29 Great Quotes By Rowan Atkinson That Will Put A Smile On Your Face
I love walking in the rain because no one can see me crying
The path of my life is strewn with cow pats from the devil's own satanic herd!
I can be reasonably funny and light-hearted when I'm in the company of good friends, but I'm not a jokesmith. I tend to be quite serious.
I don't think you should be too absolutist about what you play and what you don't play.
•"As I was leaving this morning, I said to myself, 'The last thing you must do is forget your speech.' And, sure enough, as I left the house this morning, the last thing I did was to forget my speech.
It's a bit disconcerting being treated like Madonna.
I have a problem with Porsches. They're wonderful cars, but I know I could never live with one. Somehow, the typical Porsche people-and I wish them no ill-are not, I feel, my kind of people. I don't go around saying that Porsches are a pile of dung, but I do know that psychologically I couldn't handle owning one.
I have always worried about things more than I should.
I find his films about as funny as getting an arrow through the neck and discovering there's a gas bill tied to it.
Certainly in the second film [Maigret's Dead Man], which is quite a more unpleasant and darker story, it's quite different in tone and feel.
I have always believed that there should be no subject about which one cannot make jokes, religion included. Clearly, one is always constricted by contemporary mores and trends because, after all, what one seeks above all is an appreciative audience.
But, actually, so many of the clerics that I've met, particularly the Church of England clerics, are people of such extraordinary smugness and arrogance and conceitedness who are extraordinarily presumptuous about the significance of their position in society.
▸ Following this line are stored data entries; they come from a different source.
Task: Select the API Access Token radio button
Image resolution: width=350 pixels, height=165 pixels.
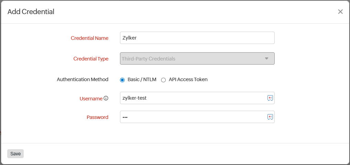Action: tap(163, 80)
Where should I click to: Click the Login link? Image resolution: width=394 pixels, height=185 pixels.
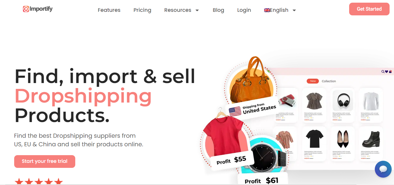[244, 10]

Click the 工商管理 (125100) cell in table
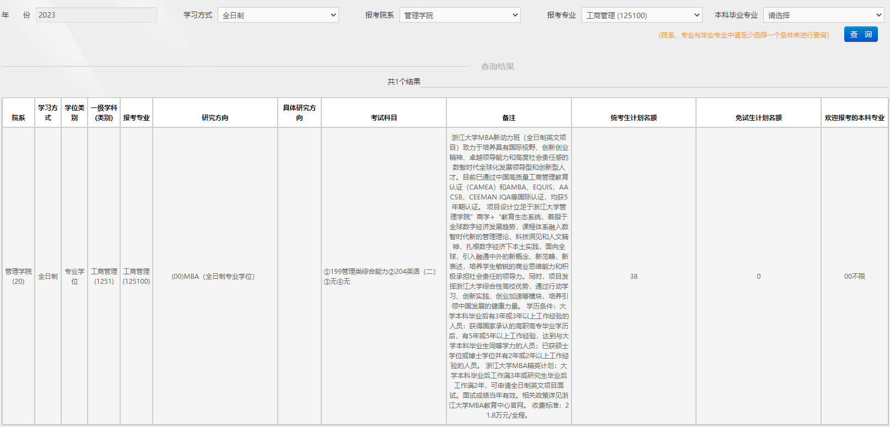[x=136, y=276]
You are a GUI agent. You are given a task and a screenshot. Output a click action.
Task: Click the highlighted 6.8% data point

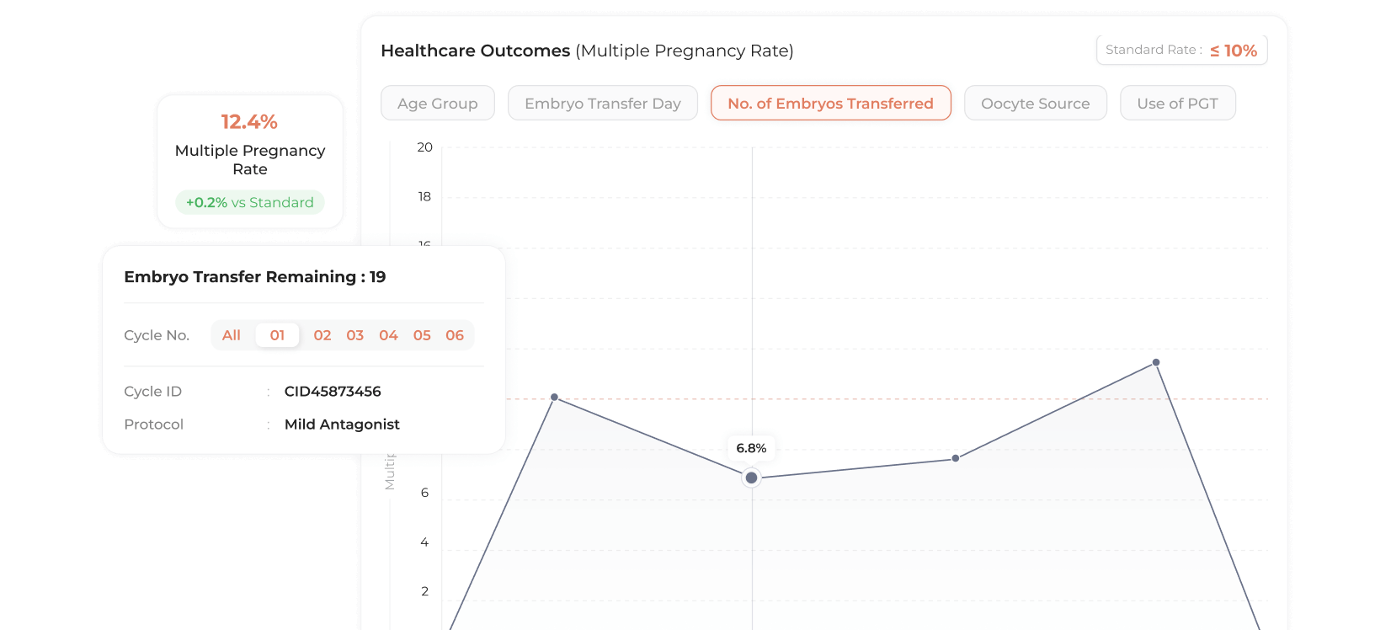(751, 478)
Confronting a stadium audience, you can't see the whites of their eyes. It's just an amorphous mass of noise and, of course, you can't see the alleged billions watching at home either, so the degree to which you are intimidated is quite low.
I have always regarded Mr. Bean as a timeless, ageless character, and I would rather he be remembered as a character mostly in his 30s and 40s.
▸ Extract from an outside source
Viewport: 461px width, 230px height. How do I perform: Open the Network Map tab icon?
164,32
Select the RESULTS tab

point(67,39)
I don't really have plans like that [move towards more dramatic acting].
I consider myself more of a visual comedian than a physical one.
Funny things tend not to happen to me. I am not a natural comic. I need to think about things a lot before I can be even remotely amusing.
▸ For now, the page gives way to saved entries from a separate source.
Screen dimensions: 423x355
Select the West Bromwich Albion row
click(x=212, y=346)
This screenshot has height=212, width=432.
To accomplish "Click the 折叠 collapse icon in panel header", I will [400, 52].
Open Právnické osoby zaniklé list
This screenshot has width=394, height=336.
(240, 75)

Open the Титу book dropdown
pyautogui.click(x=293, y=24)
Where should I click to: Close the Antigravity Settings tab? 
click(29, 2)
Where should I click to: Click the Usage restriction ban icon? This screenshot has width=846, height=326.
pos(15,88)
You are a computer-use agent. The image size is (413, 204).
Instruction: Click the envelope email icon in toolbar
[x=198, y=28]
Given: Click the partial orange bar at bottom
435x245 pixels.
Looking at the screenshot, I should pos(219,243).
For telling a good and incisive religious joke, you should be praised. For telling a bad one, you should be ridiculed and reviled. The idea that you could be prosecuted for the telling of either is quite fantastic.
But I always feel that whatever I do, I could do better. I suppose it is perfectionism.
But generally speaking, I tend to be quiet and introspective.
At the moment, I'm certainly not thinking 'never again', but neither am I thinking 'I can't wait to play that part again'. I'm somewhere in between.
Art is something that nobody laughs at and nobody makes any money out of is the attitude, which I would dispute.
Apart from the fact that your physical ability starts to decline, I also think someone in their fifties being childlike becomes a little sad. You've got to be careful.
And, we put a lot more value, or at least I personally put a lot more value, on the creative values and creative challenges of something than the commercial necessities.
A law which attempts to say you can criticise and ridicule ideas as long as they are not religious ideas is a very peculiar law indeed.
Although the great frustration about this [role] is the fact that there's one thing Maigret never does, and that's drive. He's always driven, or he takes the train, or he gets the bus. I was saying 'Well, why don't we ring the changes for the 21st Century, and stick him in the car?'. [Executive Producer and son of the author, John Simenon] said, 'Well, you can if you want, but there'll be lots of people who won't like it'. So he's a non-driver ... But no, Top Gear was never a consideration for me; and neither was I asked
I enjoy racing historic motorcars from the '50s and '60s. The seed of my interest was planted when I was about 12 years old and took over my mother's Morris Minor. I drove it around my father's farm. But my favorite car is still a McLaren F1, which I have had for 10 years.
Having spent a substantial part of my career parodying religious figures from my own Christian background, I am aghast at the notion that it could, in effect, be made illegal to imply ridicule of a religion or to lampoon religious figures.
Get that right, then- if you get the quality right, then the marketability or whatever; your ability to sell videos or your ability to earn money or whatever, will follow naturally. But try to be creatively lead rather than market lead. And that's important to me.